Find $\displaystyle \binom{n}{0}-\binom{n}{1}\frac{1}{4}+\binom{n}{2}\frac{1}{7}+\cdots \cdots $
What I tried:
the sum is $$\sum^{n}_{r=0}(-1)^r\binom{n}{r}\frac{1}{3r+1}$$
$$\sum^{n}_{r=0}(-1)^r\binom{n}{r}\int^{1}_{0}x^{3r}dx$$
$$\int^{1}_{0}\sum^{n}_{r=0}(-1)^r\binom{n}{r}x^{3r}dx$$
How do I solve? Help me, please!
On
From the Melzak's identity $$\sum_{k=0}^{j}\dbinom{j}{k}\left(-1\right)^{k}\frac{f\left(y-k\right)}{k+x}=\frac{f\left(x+y\right)}{x\dbinom{j+x}{j}}$$ where $f$ is an algebraic polynomial up to degree $j$ and $x\neq-k$ we get, taking $f\left(y\right)\equiv1$ and $x=1/a,\,a>0$, that $$\frac{1}{a}\sum_{k=0}^{j}\dbinom{j}{k}\frac{\left(-1\right)^{k}}{k+1/a}=\color{red}{\dbinom{j+1/a}{j}^{-1}}.$$ In your case, $a=3.$
As Zubin Mukerjee commented, the sum should be from $0$ to $n$ (as $\tbinom n {n+k}=0$ for $k>0$), and the fraction is an expression in terms of the iterator, $r$.

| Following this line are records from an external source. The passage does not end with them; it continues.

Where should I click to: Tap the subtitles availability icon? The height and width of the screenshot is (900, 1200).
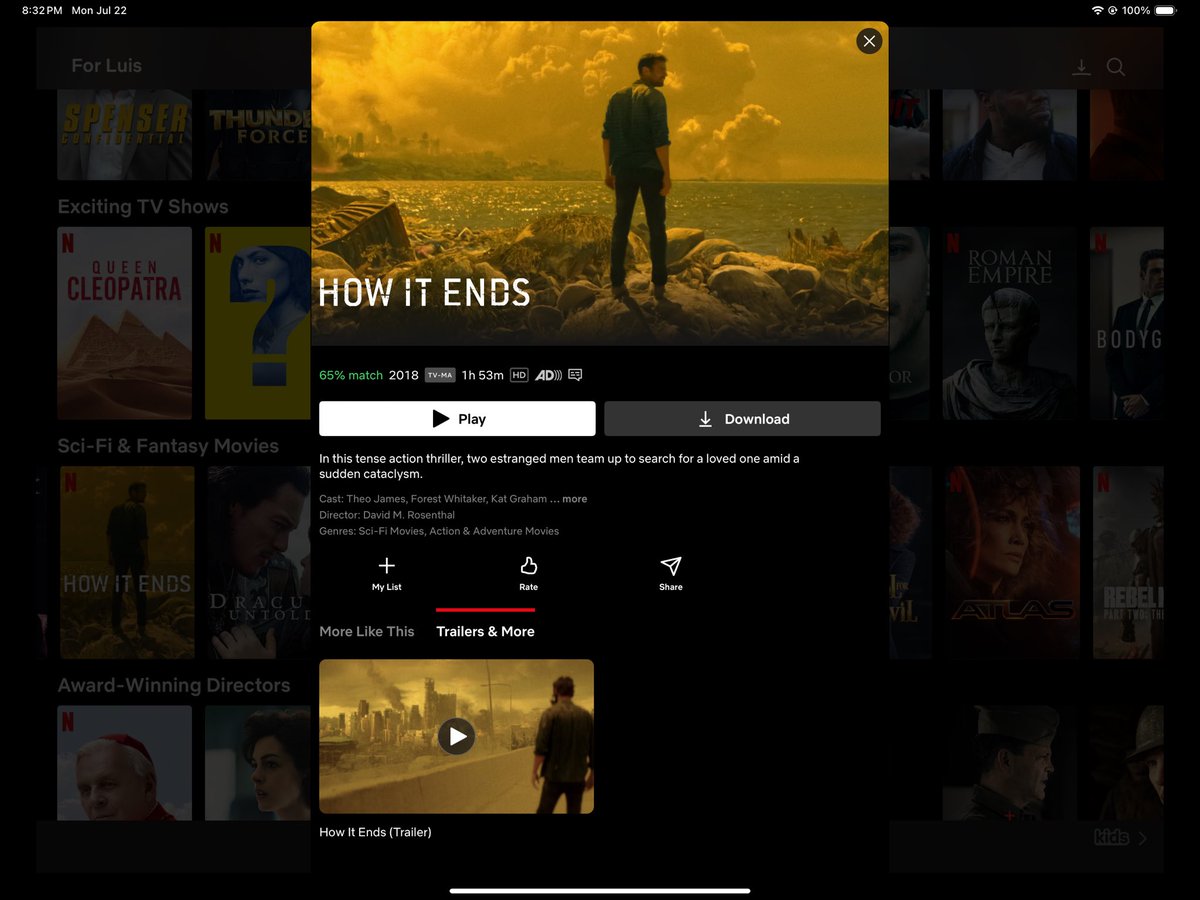pos(574,374)
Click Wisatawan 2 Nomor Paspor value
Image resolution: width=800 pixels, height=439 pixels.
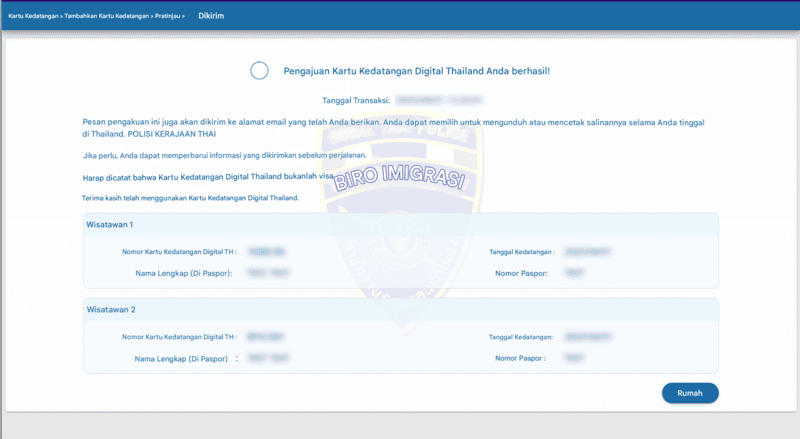click(x=574, y=358)
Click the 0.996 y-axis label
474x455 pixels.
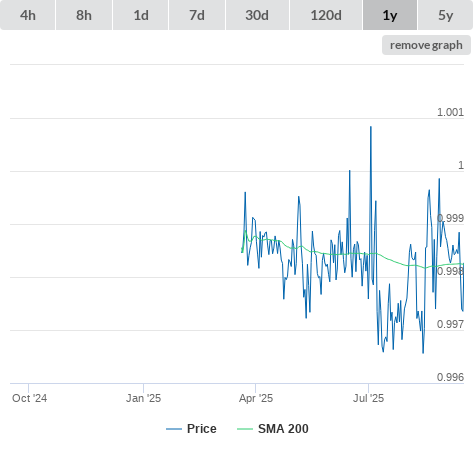(x=450, y=377)
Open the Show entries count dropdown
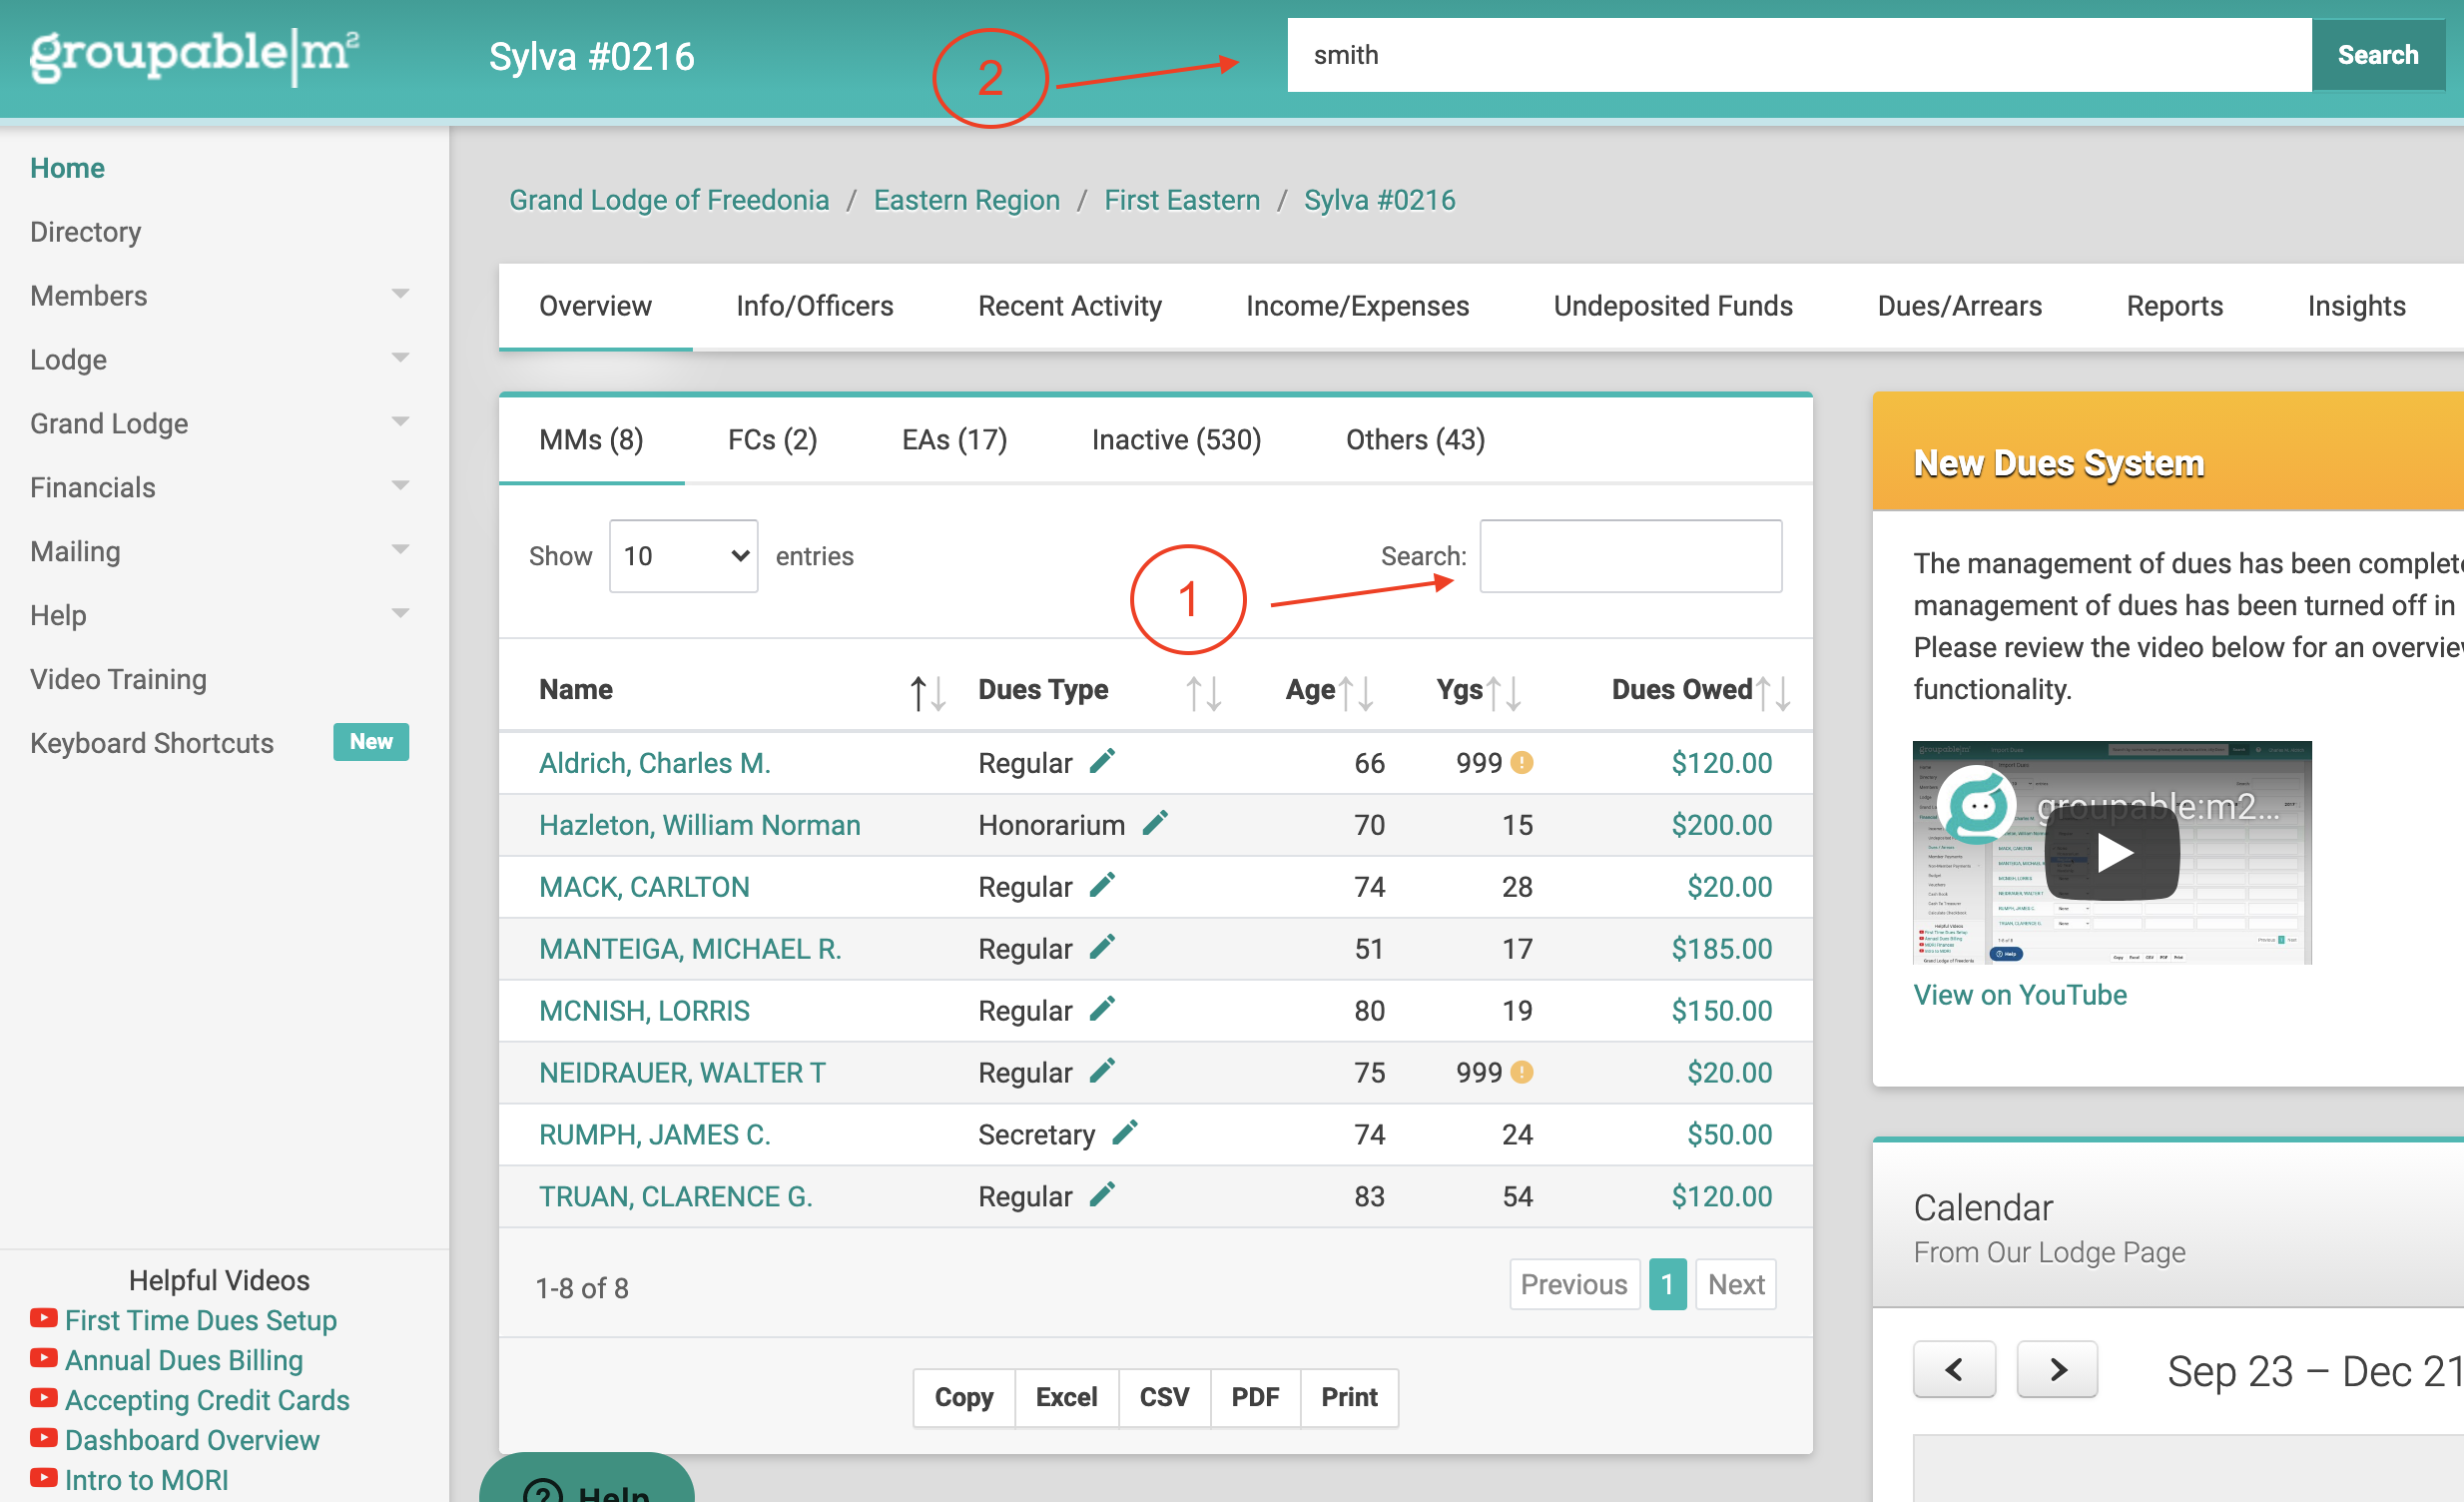Viewport: 2464px width, 1502px height. [684, 556]
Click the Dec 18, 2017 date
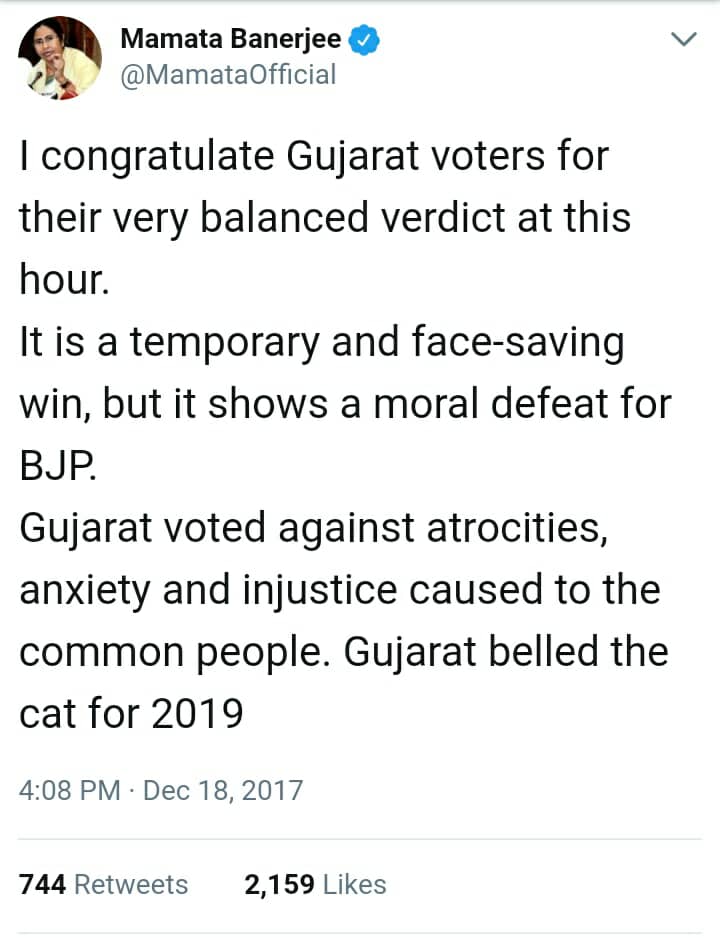Screen dimensions: 720x938 [x=223, y=791]
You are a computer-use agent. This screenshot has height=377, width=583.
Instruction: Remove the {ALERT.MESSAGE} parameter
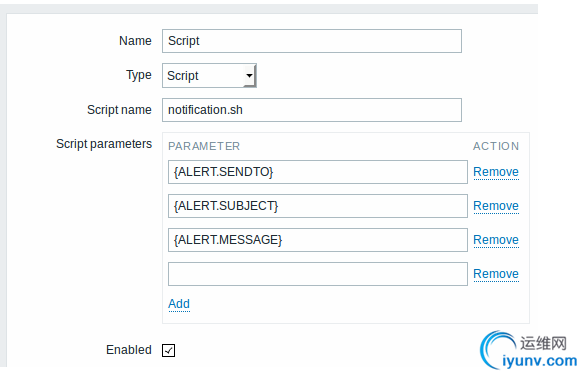click(496, 240)
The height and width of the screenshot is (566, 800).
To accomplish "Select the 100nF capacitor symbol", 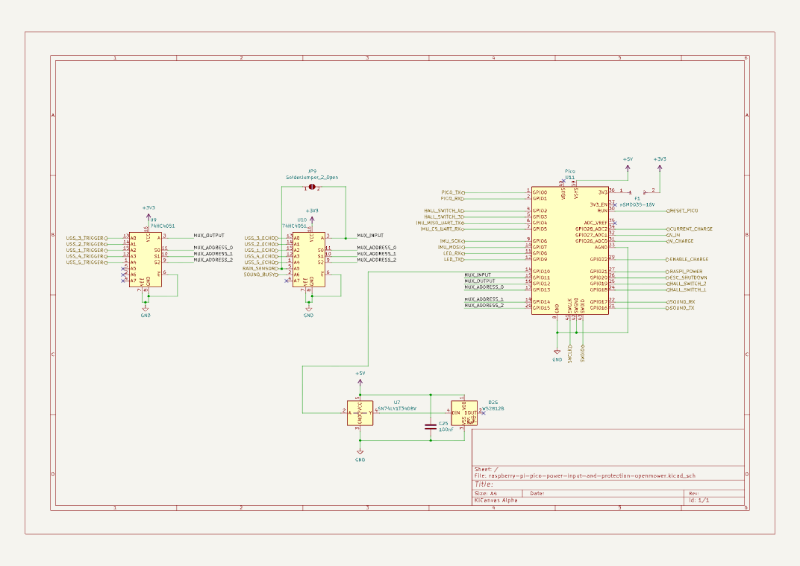I will 430,426.
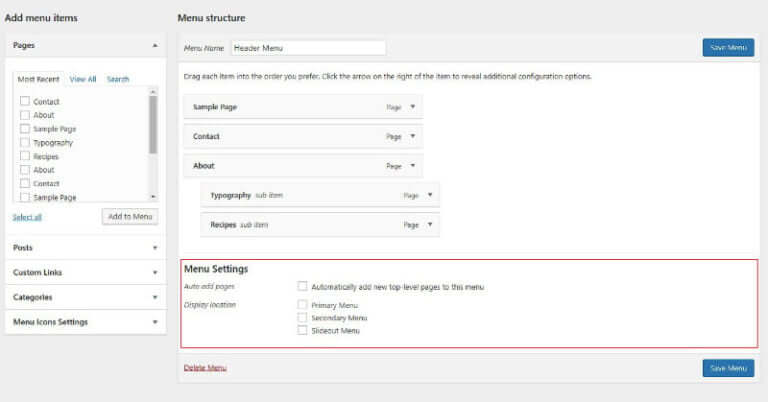Image resolution: width=768 pixels, height=402 pixels.
Task: Enable Slideout Menu display location
Action: (x=303, y=330)
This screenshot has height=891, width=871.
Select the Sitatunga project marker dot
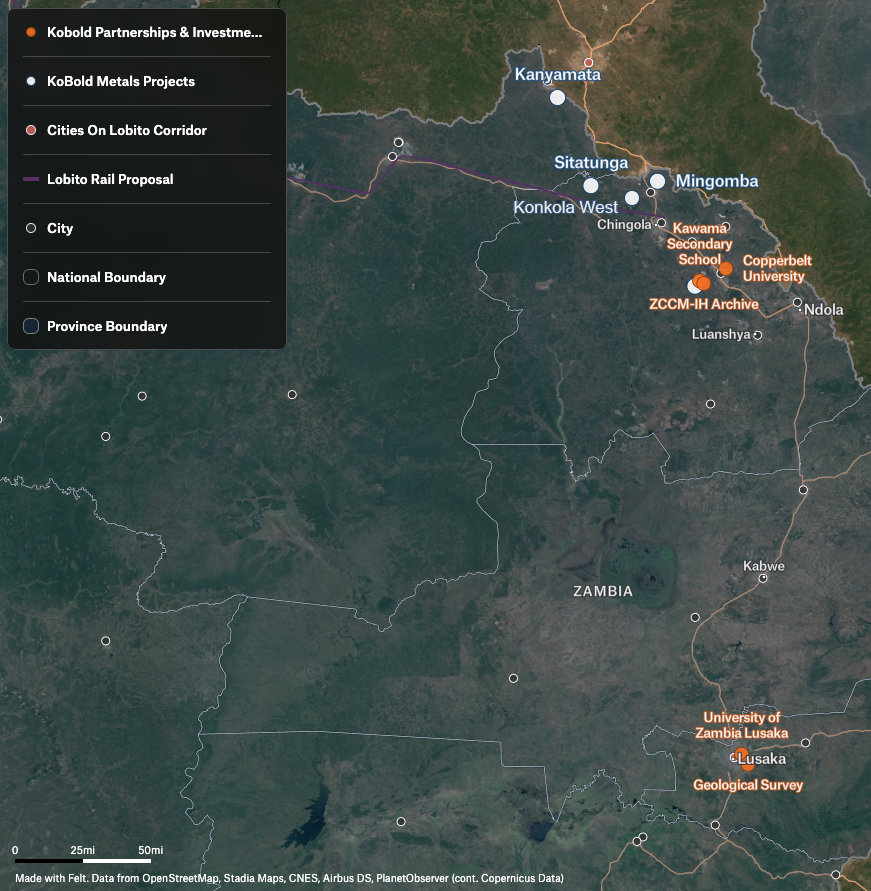[x=591, y=185]
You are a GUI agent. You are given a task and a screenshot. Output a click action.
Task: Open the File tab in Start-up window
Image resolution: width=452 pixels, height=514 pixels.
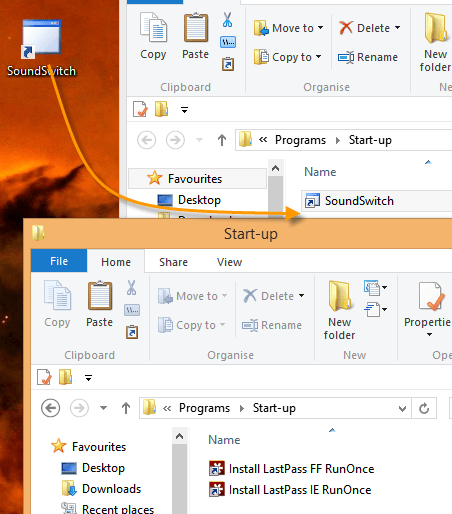(x=59, y=261)
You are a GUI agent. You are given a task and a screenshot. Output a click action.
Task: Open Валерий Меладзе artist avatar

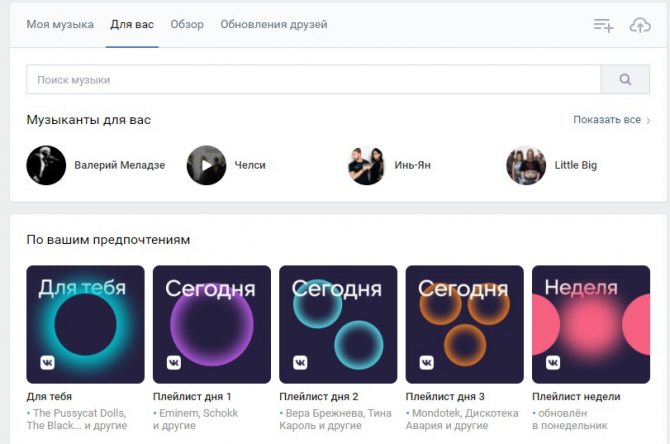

$$\sum_{r=0}^n \dfrac{(-1)^r\binom nr}{3r+1}\quad=\quad\int_0^1\sum_{r=0}^n(-1)^r\binom nr x^{3r}~\mathsf d x$$
Up next, the Binomial Expansion Theorem says: $$(1+a)^n = \sum_{r=0}^n a^r\binom nr$$
Take it from here.